Almost all tables and chairs in the hall had been removed, with only a few left near the wall for the staff moderating the election. In the center of the hall was a ballot box about one meter high, which was monitored by a security guard in uniform sitting next to it.

As I came in to vote at around 10:30 in the morning, I was spared a long queue. There were only three retired elderly voters in front of me. Before casting my ballot, I went to the first table to have my voting card checked. The card had my name, sex, and age on it, with no photo or address. Two women asked for my address, and looked up my name in a printout. Once they found a match and confirmed the address, they put a stamp on my card that says “has voted” and handed me a voting slip, asking me to make further inquiries at the second table.

Although I had not yet cast my ballot, the stamp on the card suggested I had already voted. Now I had to actually hand in my voting slip. The slip was in pink and had the three candidates mentioned earlier, about whom I knew little. The instruction on the slip said, “Put a circle next to the two candidates you support and a cross next to the one candidate you do not support. If you support none of the three, you may fill in candidates of your own choosing in the blank below.”

A young woman and a young man were sitting next to the table. The woman asked me if I needed her to fill in the slip for me. I was surprised by the question. Why should I let someone else fill in my slip after coming all this way to vote for myself? She then explained that some elderly voters may have weak eyesight and they could offer some help. I asked her if she really thought I was that old.

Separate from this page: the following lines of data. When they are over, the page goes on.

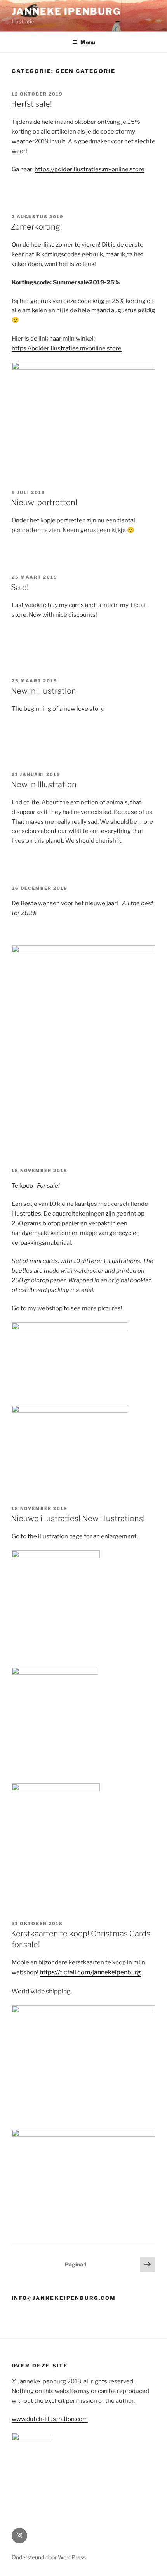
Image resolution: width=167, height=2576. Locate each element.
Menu (87, 42)
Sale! (20, 587)
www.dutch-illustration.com (50, 2419)
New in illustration (43, 691)
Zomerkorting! (36, 226)
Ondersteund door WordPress (49, 2557)
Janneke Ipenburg (66, 11)
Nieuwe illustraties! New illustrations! (78, 1518)
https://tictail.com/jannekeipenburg (90, 1972)
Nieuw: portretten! (44, 502)
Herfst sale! (31, 104)
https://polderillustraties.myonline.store (89, 169)
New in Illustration (44, 784)
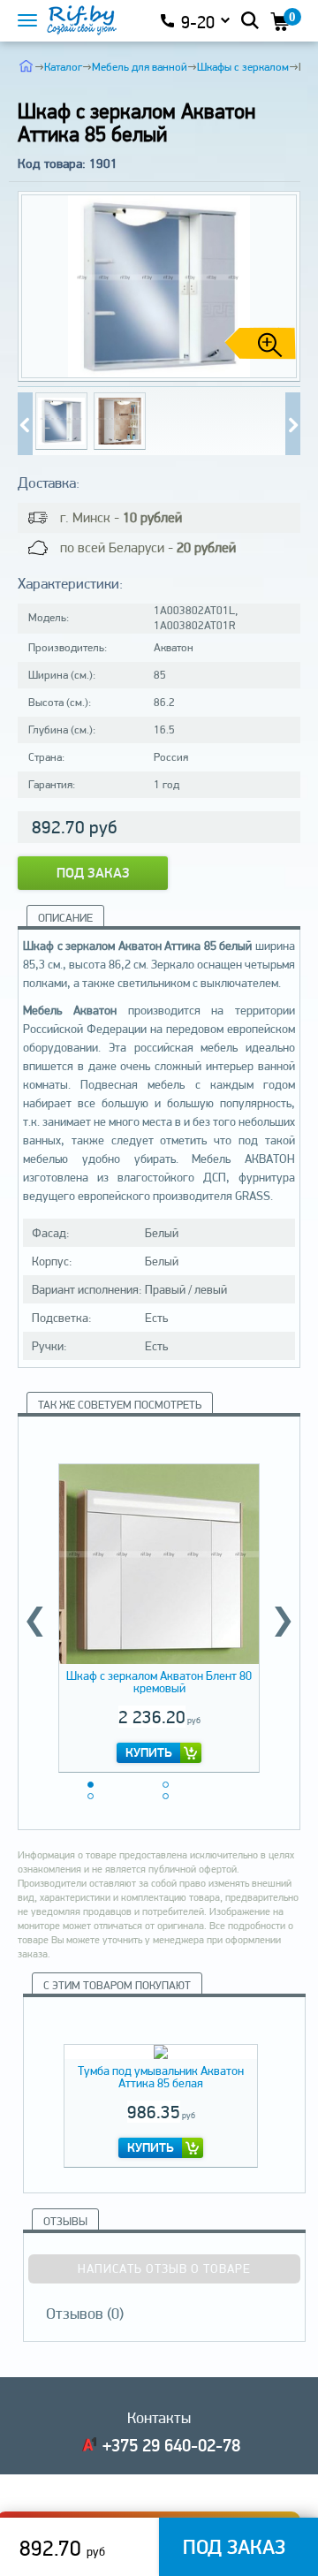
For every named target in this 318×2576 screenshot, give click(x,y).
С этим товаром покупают (117, 1985)
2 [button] (166, 1785)
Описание (65, 917)
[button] (280, 286)
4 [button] (166, 1796)
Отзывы (65, 2221)
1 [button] (90, 1785)
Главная (26, 65)
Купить (148, 1752)
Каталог (63, 66)
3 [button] (90, 1796)
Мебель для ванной (139, 66)
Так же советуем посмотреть (119, 1404)
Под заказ (93, 872)
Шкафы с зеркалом (243, 66)
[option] (159, 1615)
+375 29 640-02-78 (171, 2445)
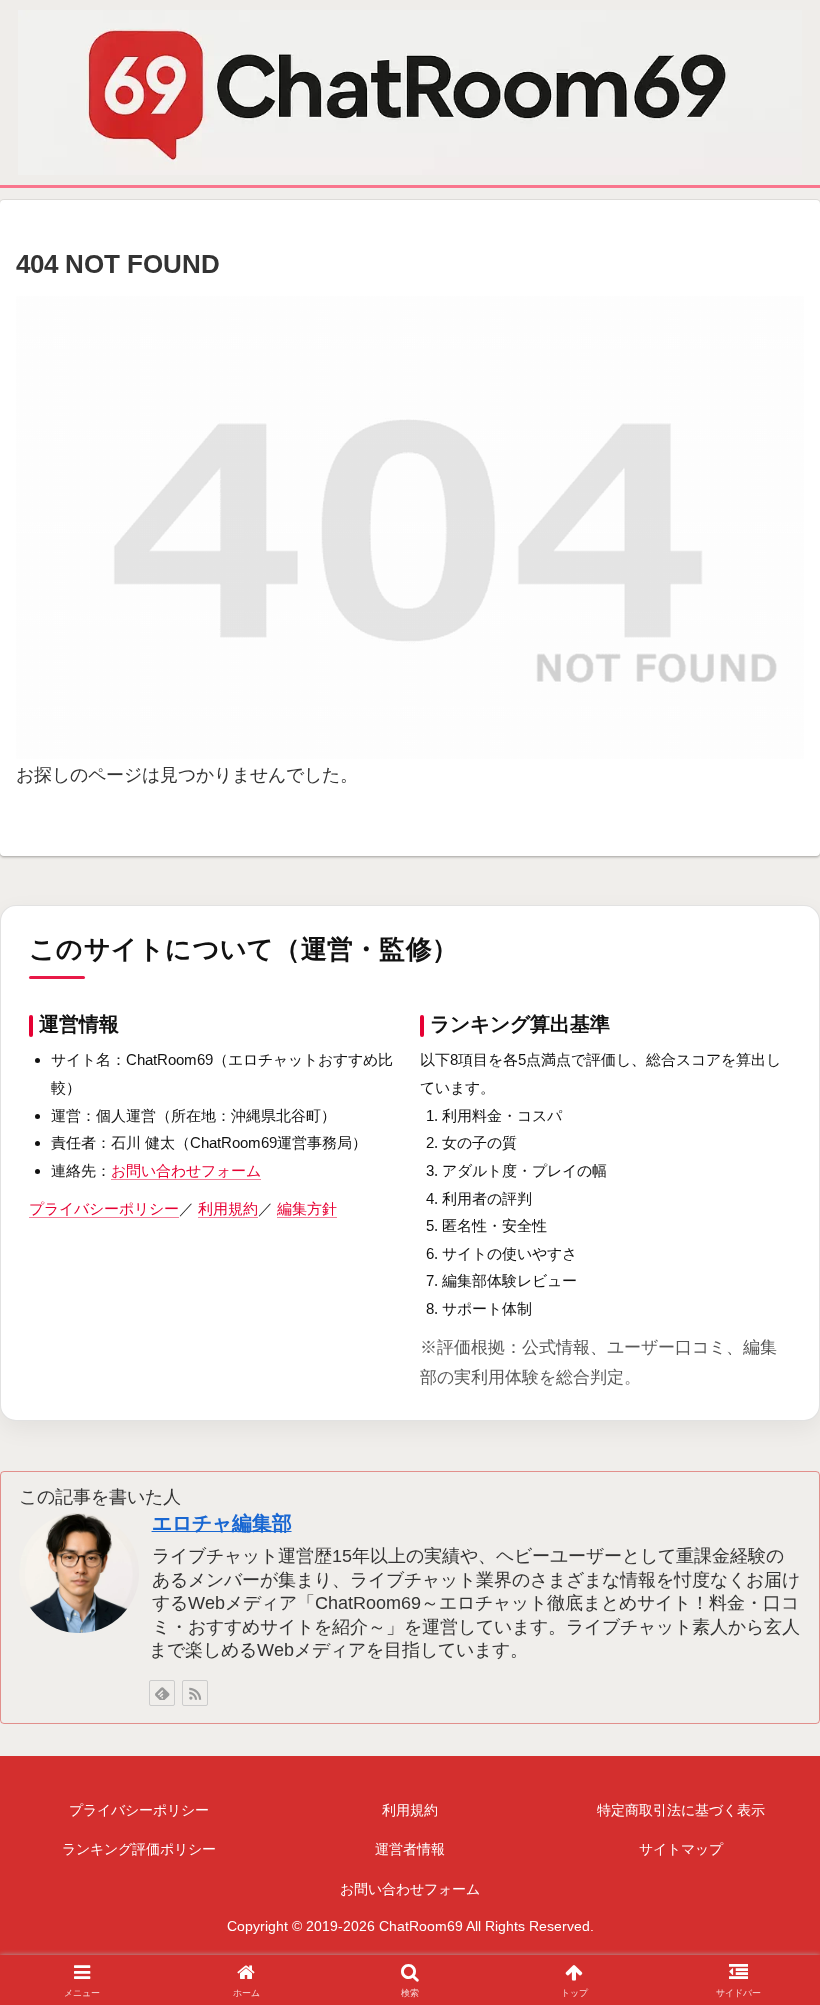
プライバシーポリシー (104, 1208)
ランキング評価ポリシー (139, 1849)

The young man laughed along and offered to tell me more about the candidates.

I was hopeful about what he had to say, but was deeply disappointed when his comments were no different from what was posted on the bulletin board. I learned nothing new. I picked the teacher and the entrepreneur, but gave up on the manager of the state-owned company. As I approached the ballot box, the security guard greeted me with “Good morning, please cast your ballot.” In this way, I fulfilled my honorable duty as a voter in no time.

Compared to the election five years ago, I felt the service was better, and the voting process more sophisticated. There was no doubt room for improvement. I saw no private booth for filling in the slip, which meant I had to pick my choice under other people’s noses. The other issue was the lack of communication between the candidates and the electorate, which has been a concern for several decades. The electorate had no idea who the candidates were, and the candidates were not really responsible for their voters.

A retired elderly couple in front of me left the hall with smiles on their faces; they must be content at being able to exercise their democratic rights. If in the future, our candidates could have frequent communication with the more than 7,000 voters in my community, I believe everyone will be happy.